Background: Apicomplexans contain only a core set of factors involved in vesicular traffic. Yet these obligate intracellular parasites evolved a set of unique secretory organelles (micronemes, rhoptries, and dense granules) that are required for invasion and modulation of the host cell. Apicomplexa replicate by budding from or within a single mother cell, and secretory organelles are synthesized de novo at the final stage of division. To date, the molecular basis for their biogenesis is unknown.
Results: We demonstrate that the apicomplexan dynamin-related protein B (DrpB) belongs to an alveolate specific family of dynamins that is expanded in ciliates. DrpB accumulates in a cytoplasmic region close to the Golgi that breaks up during replication and reforms after assembly of the daughter cells. Conditional ablation of DrpB function results in mature daughter parasites that are devoid of micronemes and rhoptries. In the absence of these organelles, invasion-related secretory proteins are mistargeted to the constitutive secretory pathway. Mutant parasites are able to replicate but are unable to escape from or invade into host cells.

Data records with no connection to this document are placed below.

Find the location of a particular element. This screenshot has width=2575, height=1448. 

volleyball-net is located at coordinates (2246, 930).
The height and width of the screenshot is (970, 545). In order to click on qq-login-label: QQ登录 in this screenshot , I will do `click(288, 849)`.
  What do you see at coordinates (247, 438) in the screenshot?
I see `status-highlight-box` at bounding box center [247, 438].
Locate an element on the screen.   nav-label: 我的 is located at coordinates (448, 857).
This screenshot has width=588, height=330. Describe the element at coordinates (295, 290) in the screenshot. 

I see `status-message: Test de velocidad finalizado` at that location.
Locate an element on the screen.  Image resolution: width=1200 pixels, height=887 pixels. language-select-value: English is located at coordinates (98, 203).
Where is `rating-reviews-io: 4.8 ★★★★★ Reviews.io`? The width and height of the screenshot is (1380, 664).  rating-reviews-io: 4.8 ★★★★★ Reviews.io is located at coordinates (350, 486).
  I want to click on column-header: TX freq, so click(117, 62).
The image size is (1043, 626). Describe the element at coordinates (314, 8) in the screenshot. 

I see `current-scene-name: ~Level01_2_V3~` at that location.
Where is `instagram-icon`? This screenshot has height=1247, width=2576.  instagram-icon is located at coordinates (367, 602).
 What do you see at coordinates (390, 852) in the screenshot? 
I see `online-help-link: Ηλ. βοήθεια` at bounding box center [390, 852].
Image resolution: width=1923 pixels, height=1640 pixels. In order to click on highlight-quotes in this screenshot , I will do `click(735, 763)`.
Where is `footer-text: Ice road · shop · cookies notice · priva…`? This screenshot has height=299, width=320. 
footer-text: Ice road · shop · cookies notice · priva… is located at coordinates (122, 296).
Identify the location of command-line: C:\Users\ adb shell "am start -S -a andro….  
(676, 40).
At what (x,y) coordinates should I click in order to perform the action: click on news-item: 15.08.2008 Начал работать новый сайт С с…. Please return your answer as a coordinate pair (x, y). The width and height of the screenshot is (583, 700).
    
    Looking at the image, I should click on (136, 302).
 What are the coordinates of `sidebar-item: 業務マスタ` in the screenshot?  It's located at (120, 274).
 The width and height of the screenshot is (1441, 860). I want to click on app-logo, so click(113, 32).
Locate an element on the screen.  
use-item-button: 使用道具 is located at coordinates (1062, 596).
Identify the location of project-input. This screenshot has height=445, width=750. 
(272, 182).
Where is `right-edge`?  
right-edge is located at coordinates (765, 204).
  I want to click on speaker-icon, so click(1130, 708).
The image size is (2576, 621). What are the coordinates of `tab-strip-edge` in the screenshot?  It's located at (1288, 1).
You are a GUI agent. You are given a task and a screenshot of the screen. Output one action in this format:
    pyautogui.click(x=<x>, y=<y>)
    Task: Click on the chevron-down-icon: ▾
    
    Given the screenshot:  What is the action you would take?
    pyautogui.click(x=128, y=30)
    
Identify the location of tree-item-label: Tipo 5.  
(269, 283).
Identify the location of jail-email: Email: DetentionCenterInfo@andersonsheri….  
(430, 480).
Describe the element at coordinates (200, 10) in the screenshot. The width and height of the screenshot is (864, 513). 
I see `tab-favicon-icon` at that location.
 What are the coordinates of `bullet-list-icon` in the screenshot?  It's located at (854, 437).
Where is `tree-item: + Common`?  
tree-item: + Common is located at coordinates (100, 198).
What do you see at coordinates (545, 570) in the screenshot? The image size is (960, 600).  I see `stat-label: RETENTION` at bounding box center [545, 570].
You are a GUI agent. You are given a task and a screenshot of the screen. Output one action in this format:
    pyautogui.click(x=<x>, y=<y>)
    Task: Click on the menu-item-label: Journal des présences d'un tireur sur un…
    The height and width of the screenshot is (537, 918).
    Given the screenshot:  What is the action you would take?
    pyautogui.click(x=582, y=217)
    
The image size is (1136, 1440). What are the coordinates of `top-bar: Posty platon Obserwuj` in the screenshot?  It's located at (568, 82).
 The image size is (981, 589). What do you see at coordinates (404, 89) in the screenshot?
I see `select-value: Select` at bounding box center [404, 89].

Conclusions: DrpB is the essential mechanoenzyme for the biogenesis of secretory organelles in Apicomplexa. We suggest that DrpB is required during replication to generate vesicles for the regulated secretory pathway that form the unique secretory organelles. Our study supports a role of an alveolate-specific dynamin that was required for the evolution of novel, secretory organelles. In the case of Apicomplexa, these organelles further evolved to enable a parasitic lifestyle.